House Republicans Play Politics with Service Members
May 9, 2012 by David Stacy, Government Affairs Director
Late this evening, the House Armed Services Committee adopted two anti-LGBT amendments during the markup of the National Defense Authorization Act.
One amendment, offered by Rep. Steven Palazzo (R-MS), discriminates against lesbian and gay service members by preventing them from using military facilities for weddings or commitment ceremonies – a privilege available to their heterosexual peers. This amendment contravenes a Department of Defense memorandum, which instructs DOD to make all facilities open for private functions on a sexual-orientation neutral basis. Proponents of the amendment argued that the Defense of Marriage Act (DOMA) prohibits military facilities from being used for same-sex marriages. However, Rep. Rob Andrews (D-NJ) clarified that while DOMA prohibits recognition of marriages between same-sex couples under federal laws and regulations, access to a federal facility for a marriage ceremony does not constitute recognition of that marriage by the federal government. The amendment was adopted 37 – 24.
The second amendment, offered by Rep. Todd Akin (R-MO), requires the military to accommodate the religious and moral beliefs of service members on topics of human sexuality. It isn’t clear how these beliefs are to be accommodated or what beliefs on human sexuality are to be accommodated. Should a service member be allowed to change living situations if she objects to a roommate’s use of birth control? Should a service member be allowed to change units if he objects to a colleague’s engagement in premarital sex? Rep. Linda Sanchez (D-CA) argued that this amendment provides space for service members to mask anti-LGBT speech and actions behind a thin veil of religious or moral objection to lesbian and gay individuals.
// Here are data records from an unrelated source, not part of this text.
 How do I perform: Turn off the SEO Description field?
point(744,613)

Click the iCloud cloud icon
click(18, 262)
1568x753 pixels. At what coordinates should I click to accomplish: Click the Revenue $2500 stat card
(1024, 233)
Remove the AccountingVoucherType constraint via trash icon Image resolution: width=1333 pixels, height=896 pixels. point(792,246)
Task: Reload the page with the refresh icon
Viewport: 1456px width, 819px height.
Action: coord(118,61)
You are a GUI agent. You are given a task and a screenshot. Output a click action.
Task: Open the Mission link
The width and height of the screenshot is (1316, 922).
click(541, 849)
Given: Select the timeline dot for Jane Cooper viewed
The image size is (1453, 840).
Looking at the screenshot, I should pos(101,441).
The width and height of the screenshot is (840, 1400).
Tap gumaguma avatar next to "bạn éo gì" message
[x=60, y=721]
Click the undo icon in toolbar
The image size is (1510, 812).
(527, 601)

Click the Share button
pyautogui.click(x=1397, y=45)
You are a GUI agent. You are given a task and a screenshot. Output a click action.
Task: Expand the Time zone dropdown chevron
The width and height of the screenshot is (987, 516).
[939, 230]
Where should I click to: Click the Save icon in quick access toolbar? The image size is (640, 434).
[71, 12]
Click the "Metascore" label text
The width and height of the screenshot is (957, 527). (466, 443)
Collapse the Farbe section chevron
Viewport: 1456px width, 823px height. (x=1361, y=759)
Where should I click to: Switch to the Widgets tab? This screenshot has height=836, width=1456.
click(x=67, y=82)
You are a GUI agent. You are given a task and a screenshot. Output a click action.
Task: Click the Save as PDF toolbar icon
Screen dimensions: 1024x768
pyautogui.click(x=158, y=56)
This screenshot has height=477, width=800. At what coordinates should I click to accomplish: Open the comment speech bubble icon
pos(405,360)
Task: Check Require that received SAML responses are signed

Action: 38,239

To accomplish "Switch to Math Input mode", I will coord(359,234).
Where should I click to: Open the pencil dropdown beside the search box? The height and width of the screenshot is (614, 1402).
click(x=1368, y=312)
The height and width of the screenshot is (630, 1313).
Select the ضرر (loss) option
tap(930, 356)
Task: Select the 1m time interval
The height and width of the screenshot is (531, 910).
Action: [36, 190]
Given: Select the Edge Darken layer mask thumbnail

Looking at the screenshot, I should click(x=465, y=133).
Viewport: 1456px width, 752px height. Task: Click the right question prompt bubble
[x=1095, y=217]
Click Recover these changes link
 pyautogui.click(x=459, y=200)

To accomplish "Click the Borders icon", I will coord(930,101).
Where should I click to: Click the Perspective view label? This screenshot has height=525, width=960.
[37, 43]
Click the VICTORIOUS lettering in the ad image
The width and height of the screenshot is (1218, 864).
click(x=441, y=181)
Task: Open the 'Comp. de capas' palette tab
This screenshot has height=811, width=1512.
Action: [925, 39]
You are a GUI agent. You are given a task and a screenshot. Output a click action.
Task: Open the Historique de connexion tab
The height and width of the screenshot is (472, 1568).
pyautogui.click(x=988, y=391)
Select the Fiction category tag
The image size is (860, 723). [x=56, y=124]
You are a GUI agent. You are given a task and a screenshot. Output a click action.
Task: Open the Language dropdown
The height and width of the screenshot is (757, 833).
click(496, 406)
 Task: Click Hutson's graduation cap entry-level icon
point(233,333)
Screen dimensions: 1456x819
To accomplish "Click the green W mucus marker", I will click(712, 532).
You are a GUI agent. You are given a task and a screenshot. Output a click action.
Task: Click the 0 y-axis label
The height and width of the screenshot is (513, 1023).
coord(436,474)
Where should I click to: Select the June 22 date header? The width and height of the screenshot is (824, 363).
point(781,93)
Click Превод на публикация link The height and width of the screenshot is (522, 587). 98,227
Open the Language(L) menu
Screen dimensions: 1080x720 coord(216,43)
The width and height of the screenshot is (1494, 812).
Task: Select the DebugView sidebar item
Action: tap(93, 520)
Rep. Akin’s amendment also allows chaplains to reject performing a service contrary to the chaplain’s beliefs or the beliefs of the chaplain’s faith group. This is problematic because military chaplains serve people of denominations and faiths that may be different from their own. A Christian chaplain must be able to give counsel to a Muslim service member experiencing a crisis. On the battlefield, a Jewish chaplain must be able to facilitate a memorial service for a slain Christian service member. Forcing DOD to issue regulations that allow chaplains to refuse to serve those they disagree with creates a slippery slope that leads to a chaplaincy unprepared to aid the pluralistic constituency it serves. In addition, a DOD memorandum already makes clear that “a chaplain is not require to participate in or officiate a private ceremony if doing so would be in variance with the tenets of his or her religion or personal beliefs”. Additional regulations in this area have no purpose unless they are meant to allow chaplains to pick and choose who they serve. Rep Akin’s amendment was adopted 36 – 25.
The National Defense Authorization Act will move forward for a vote by the full House. HRC will work with our Senate allies to keep this anti-LGBT language out of the Senate version of the bill.